Collected data entries:

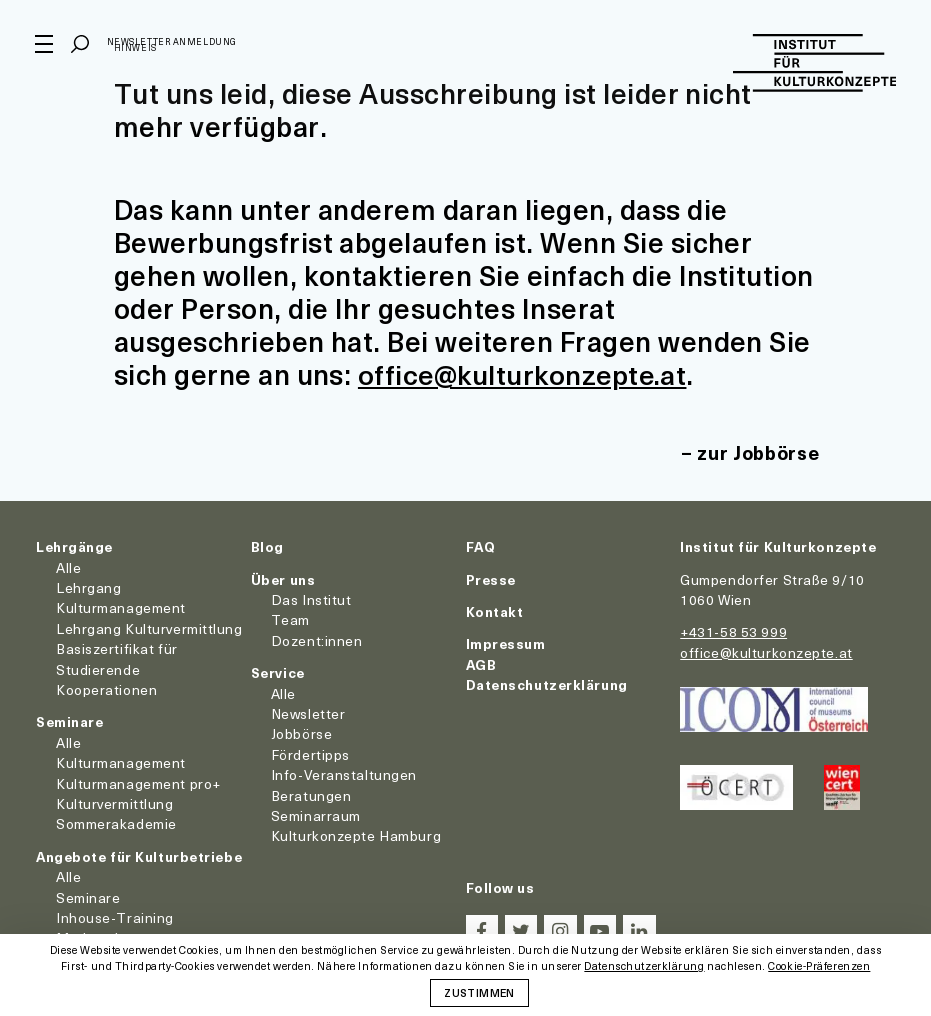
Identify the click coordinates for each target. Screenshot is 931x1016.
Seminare (69, 721)
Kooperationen (106, 688)
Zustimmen (479, 992)
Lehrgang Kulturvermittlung (149, 627)
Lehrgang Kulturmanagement (121, 596)
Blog (267, 546)
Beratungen (311, 794)
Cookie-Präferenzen (819, 966)
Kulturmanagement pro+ (138, 782)
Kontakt (495, 610)
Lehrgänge (74, 546)
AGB (481, 663)
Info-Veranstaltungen (344, 773)
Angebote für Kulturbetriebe (139, 855)
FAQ (481, 546)
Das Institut (311, 598)
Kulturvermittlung (115, 802)
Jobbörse (301, 733)
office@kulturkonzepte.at (526, 373)
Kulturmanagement (121, 761)
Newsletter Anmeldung (173, 43)
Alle (68, 566)
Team (290, 619)
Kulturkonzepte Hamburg (356, 835)
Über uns (283, 578)
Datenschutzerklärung (547, 683)
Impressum (506, 643)
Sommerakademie (116, 823)
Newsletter (308, 712)
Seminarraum (316, 814)
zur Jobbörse (756, 452)
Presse (491, 578)
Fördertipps (310, 753)
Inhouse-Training (115, 916)
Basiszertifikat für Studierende (117, 657)
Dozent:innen (317, 639)
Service (278, 671)
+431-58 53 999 (733, 631)
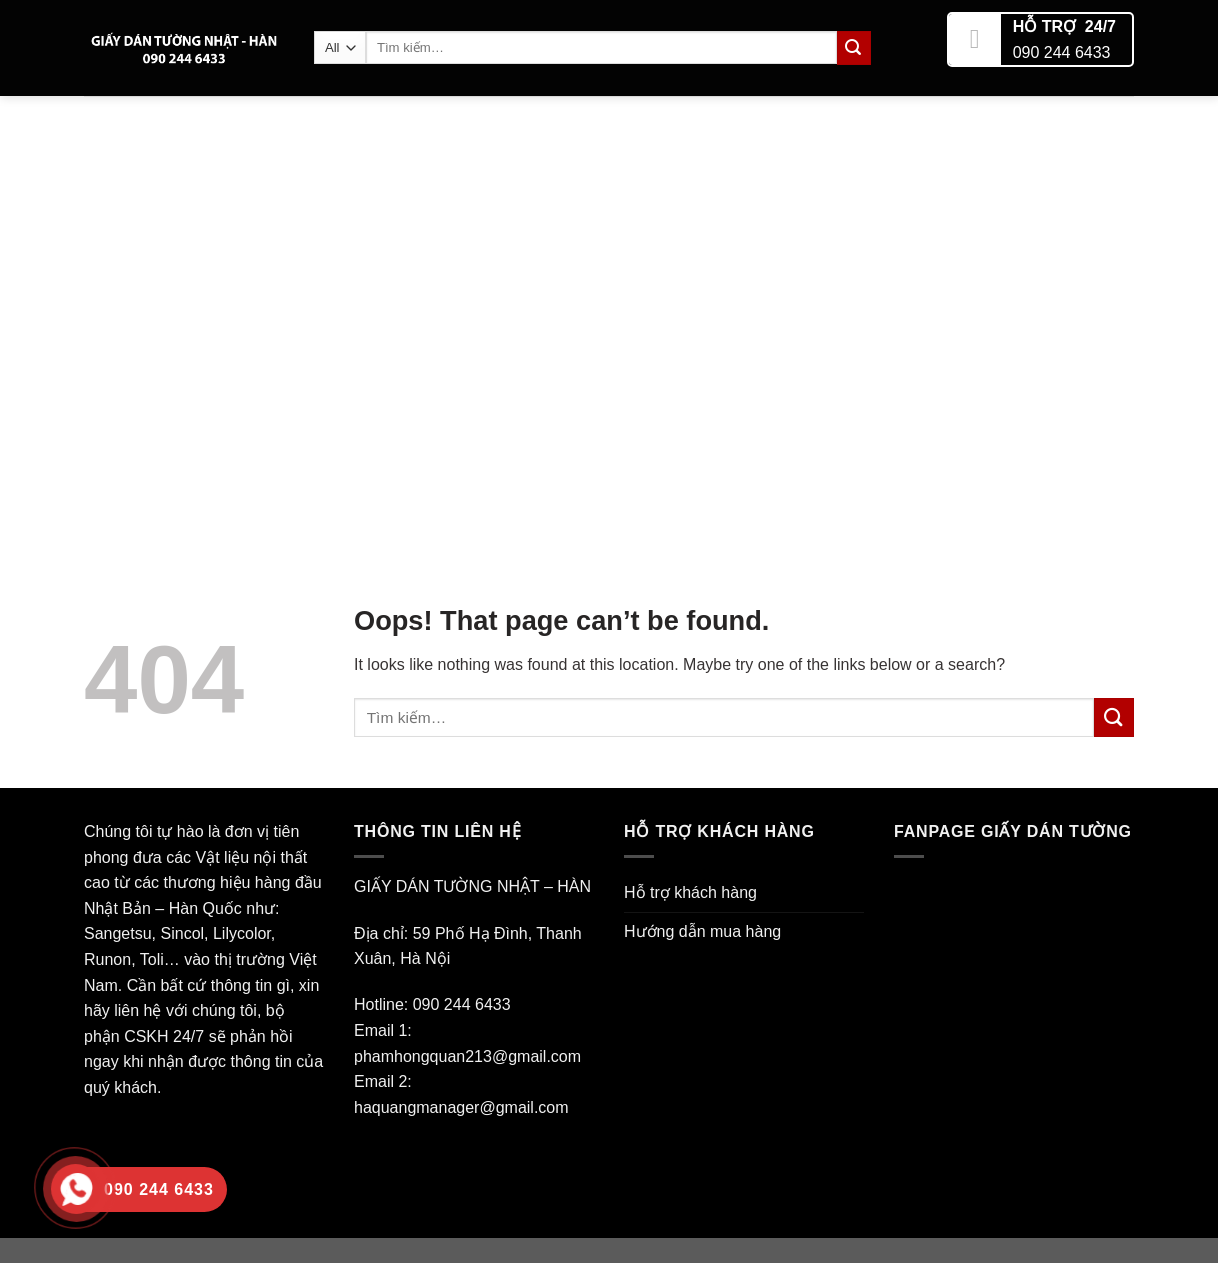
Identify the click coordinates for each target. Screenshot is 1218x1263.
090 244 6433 (1062, 45)
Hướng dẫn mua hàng (702, 931)
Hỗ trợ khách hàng (690, 892)
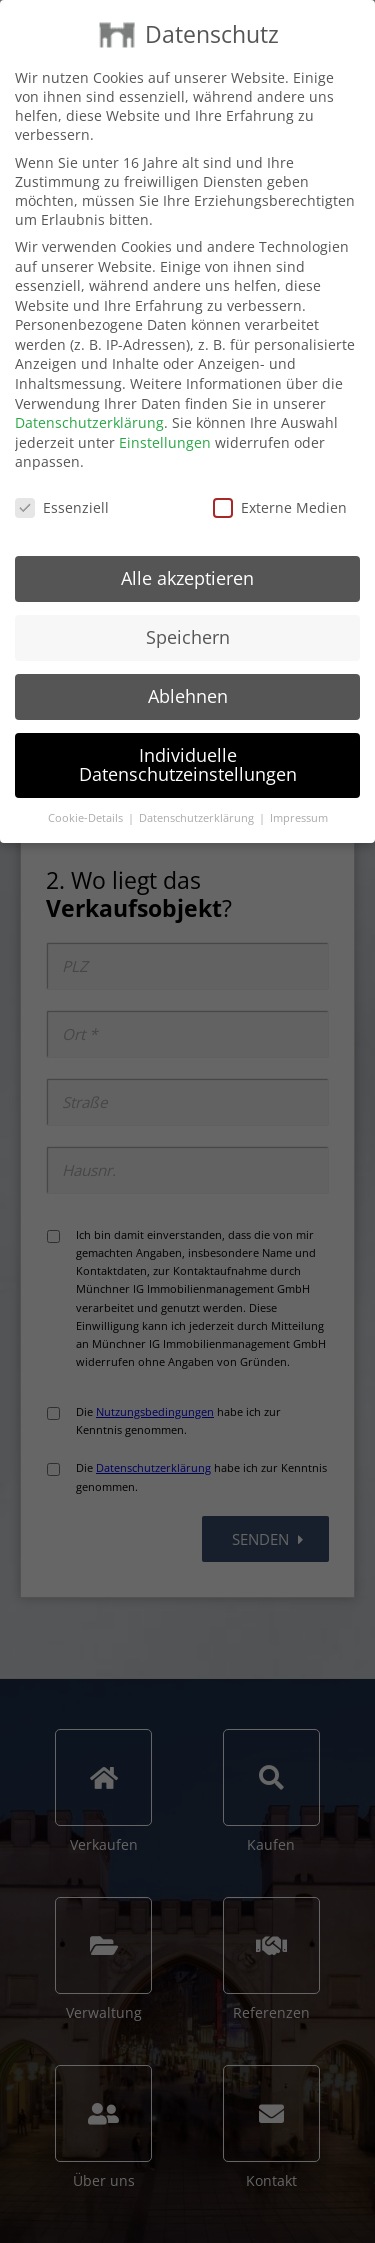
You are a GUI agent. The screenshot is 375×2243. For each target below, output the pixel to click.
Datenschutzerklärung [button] (198, 818)
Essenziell (62, 507)
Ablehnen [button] (188, 696)
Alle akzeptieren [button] (187, 578)
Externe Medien (280, 507)
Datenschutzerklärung (89, 422)
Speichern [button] (188, 637)
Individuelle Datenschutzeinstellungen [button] (188, 765)
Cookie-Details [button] (87, 818)
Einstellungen (165, 442)
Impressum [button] (299, 818)
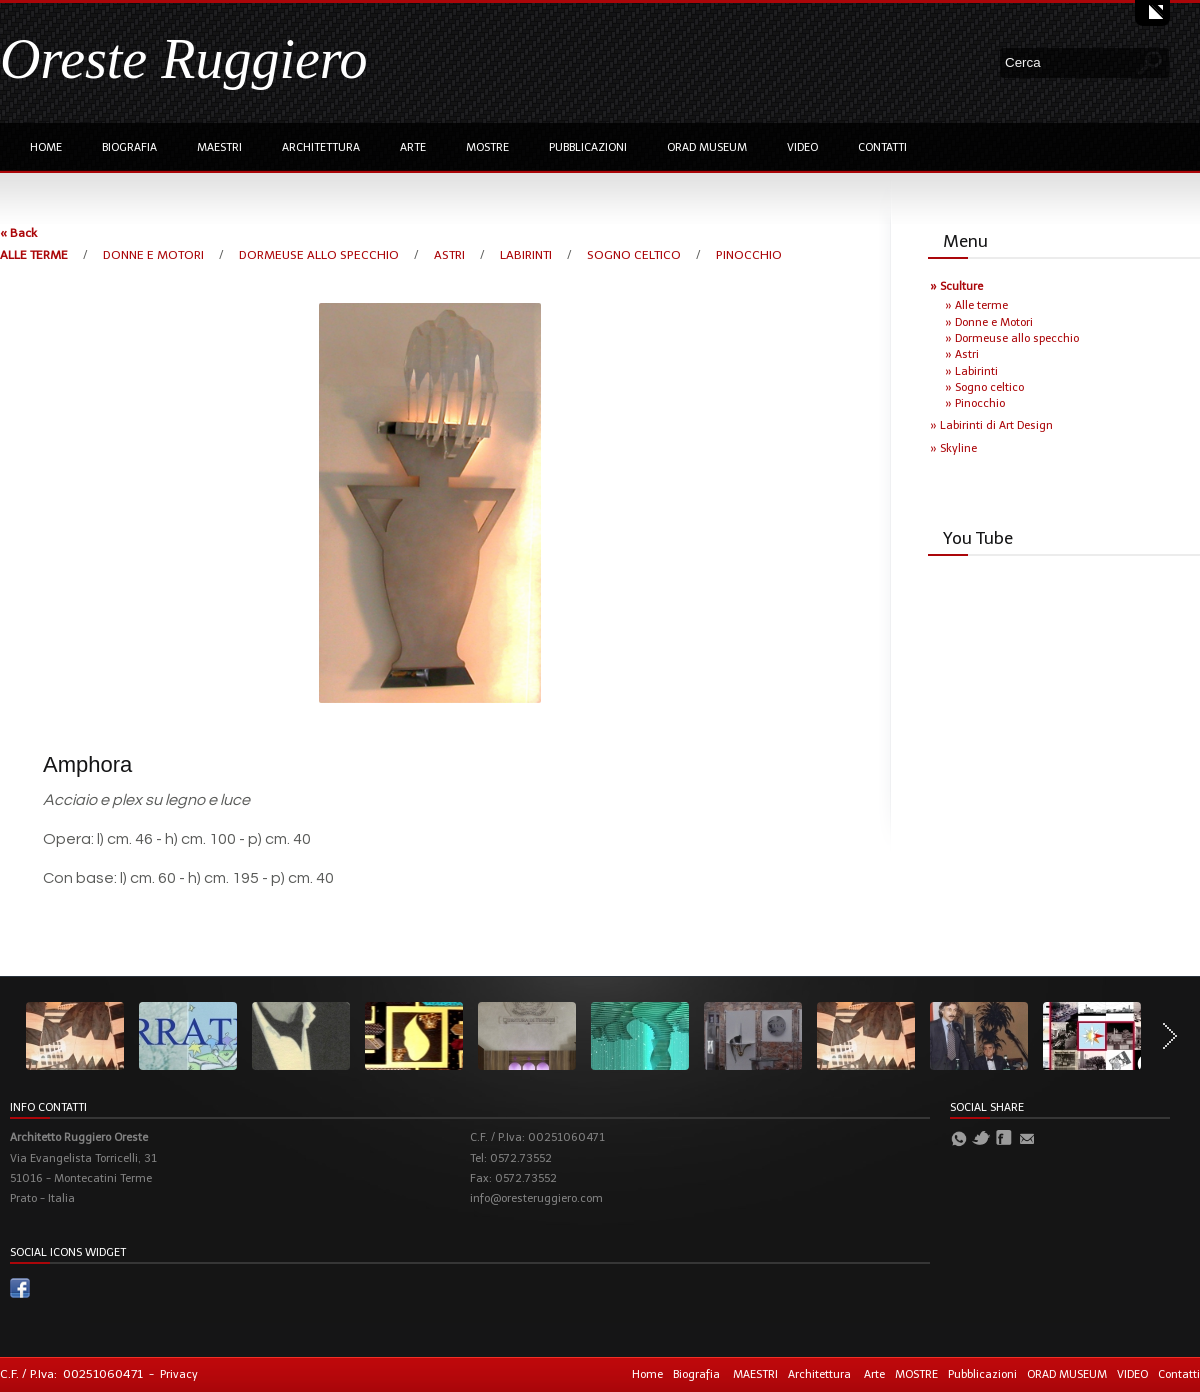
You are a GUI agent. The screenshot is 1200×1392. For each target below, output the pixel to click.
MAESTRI (219, 147)
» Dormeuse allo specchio (1012, 338)
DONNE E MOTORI (155, 255)
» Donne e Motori (989, 322)
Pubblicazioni (588, 147)
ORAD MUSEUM (707, 147)
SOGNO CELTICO (635, 255)
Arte (413, 147)
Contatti (882, 147)
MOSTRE (487, 147)
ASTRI (451, 255)
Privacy (179, 1374)
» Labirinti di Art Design (991, 425)
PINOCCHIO (749, 255)
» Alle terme (976, 305)
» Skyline (953, 448)
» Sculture (956, 286)
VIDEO (802, 147)
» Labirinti (971, 371)
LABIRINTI (527, 255)
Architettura (321, 147)
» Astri (962, 354)
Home (46, 147)
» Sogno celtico (984, 387)
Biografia (129, 147)
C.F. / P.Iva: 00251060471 (71, 1374)
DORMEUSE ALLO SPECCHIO (320, 255)
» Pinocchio (975, 403)
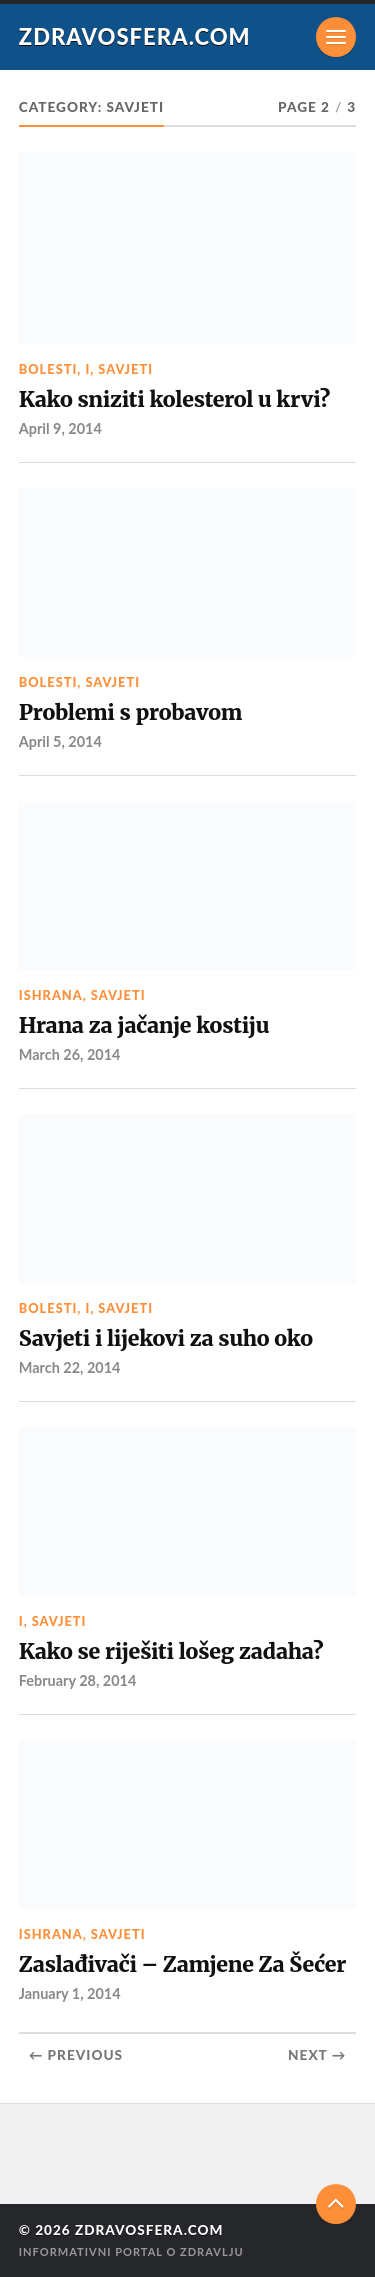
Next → (317, 2055)
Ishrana (51, 995)
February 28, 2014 (78, 1680)
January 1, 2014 (70, 1993)
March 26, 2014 (70, 1054)
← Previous (76, 2055)
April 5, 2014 (60, 741)
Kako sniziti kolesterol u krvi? (174, 399)
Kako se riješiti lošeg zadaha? (171, 1651)
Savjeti (125, 369)
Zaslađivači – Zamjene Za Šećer (182, 1964)
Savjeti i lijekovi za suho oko (166, 1338)
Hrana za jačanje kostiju (144, 1025)
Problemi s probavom (130, 712)
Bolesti (48, 369)
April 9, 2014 (60, 428)
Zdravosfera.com (135, 36)
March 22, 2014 (70, 1367)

**Task details**
Lay out every line of the items above as a JSON list of strings, one string per line, with blank lines skipped and the pictures left out.

**In response**
[
  "Identify the click coordinates for each target. Screenshot is 931x1016.",
  "Seminare (69, 721)",
  "Kooperationen (106, 688)",
  "Zustimmen (479, 992)",
  "Lehrgang Kulturvermittlung (149, 627)",
  "Lehrgang Kulturmanagement (121, 596)",
  "Blog (267, 546)",
  "Beratungen (311, 794)",
  "Cookie-Präferenzen (819, 966)",
  "Kulturmanagement pro+ (138, 782)",
  "Kontakt (495, 610)",
  "Lehrgänge (74, 546)",
  "AGB (481, 663)",
  "Info-Veranstaltungen (344, 773)",
  "Angebote für Kulturbetriebe (139, 855)",
  "FAQ (481, 546)",
  "Das Institut (311, 598)",
  "Kulturvermittlung (115, 802)",
  "Jobbörse (301, 733)",
  "office@kulturkonzepte.at (526, 373)",
  "Kulturmanagement (121, 761)",
  "Newsletter Anmeldung (173, 43)",
  "Alle (68, 566)",
  "Team (290, 619)",
  "Kulturkonzepte Hamburg (356, 835)",
  "Über uns (283, 578)",
  "Datenschutzerklärung (547, 683)",
  "Impressum (506, 643)",
  "Sommerakademie (116, 823)",
  "Newsletter (308, 712)",
  "Seminarraum (316, 814)",
  "zur Jobbörse (756, 452)",
  "Presse (491, 578)",
  "Fördertipps (310, 753)",
  "Inhouse-Training (115, 916)",
  "Basiszertifikat für Studierende (117, 657)",
  "Dozent:innen (317, 639)",
  "Service (278, 671)",
  "+431-58 53 999 (733, 631)",
  "Identify the click coordinates for each target. Screenshot is 1218x1263.",
  "090 244 6433 (1062, 45)",
  "Hướng dẫn mua hàng (702, 931)",
  "Hỗ trợ khách hàng (690, 892)",
  "You are a GUI agent. The screenshot is 375×2243. For each target below, output the pixel to click.",
  "Datenschutzerklärung [button] (198, 818)",
  "Essenziell (62, 507)",
  "Ablehnen [button] (188, 696)",
  "Alle akzeptieren [button] (187, 578)",
  "Externe Medien (280, 507)",
  "Datenschutzerklärung (89, 422)",
  "Speichern [button] (188, 637)",
  "Individuelle Datenschutzeinstellungen [button] (188, 765)",
  "Cookie-Details [button] (87, 818)",
  "Einstellungen (165, 442)",
  "Impressum [button] (299, 818)",
  "You are a GUI agent. The screenshot is 1200×1392. For each target below, output the pixel to click.",
  "MAESTRI (219, 147)",
  "» Dormeuse allo specchio (1012, 338)",
  "DONNE E MOTORI (155, 255)",
  "» Donne e Motori (989, 322)",
  "Pubblicazioni (588, 147)",
  "ORAD MUSEUM (707, 147)",
  "SOGNO CELTICO (635, 255)",
  "Arte (413, 147)",
  "Contatti (882, 147)",
  "MOSTRE (487, 147)",
  "ASTRI (451, 255)",
  "Privacy (179, 1374)",
  "» Labirinti di Art Design (991, 425)",
  "PINOCCHIO (749, 255)",
  "» Alle terme (976, 305)",
  "» Skyline (953, 448)",
  "» Sculture (956, 286)",
  "VIDEO (802, 147)",
  "» Labirinti (971, 371)",
  "LABIRINTI (527, 255)",
  "Architettura (321, 147)",
  "» Astri (962, 354)",
  "Home (46, 147)",
  "» Sogno celtico (984, 387)",
  "Biografia (129, 147)",
  "C.F. / P.Iva: 00251060471 (71, 1374)",
  "DORMEUSE ALLO SPECCHIO (320, 255)",
  "» Pinocchio (975, 403)",
  "Next → (317, 2055)",
  "Ishrana (51, 995)",
  "February 28, 2014 (78, 1680)",
  "January 1, 2014 (70, 1993)",
  "March 26, 2014 (70, 1054)",
  "← Previous (76, 2055)",
  "April 5, 2014 (60, 741)",
  "Kako sniziti kolesterol u krvi? (174, 399)",
  "Kako se riješiti lošeg zadaha? (171, 1651)",
  "Savjeti (125, 369)",
  "Zaslađivači – Zamjene Za Šećer (182, 1964)",
  "Savjeti i lijekovi za suho oko (166, 1338)",
  "Hrana za jačanje kostiju (144, 1025)",
  "Problemi s probavom (130, 712)",
  "Bolesti (48, 369)",
  "April 9, 2014 (60, 428)",
  "Zdravosfera.com (135, 36)",
  "March 22, 2014 (70, 1367)"
]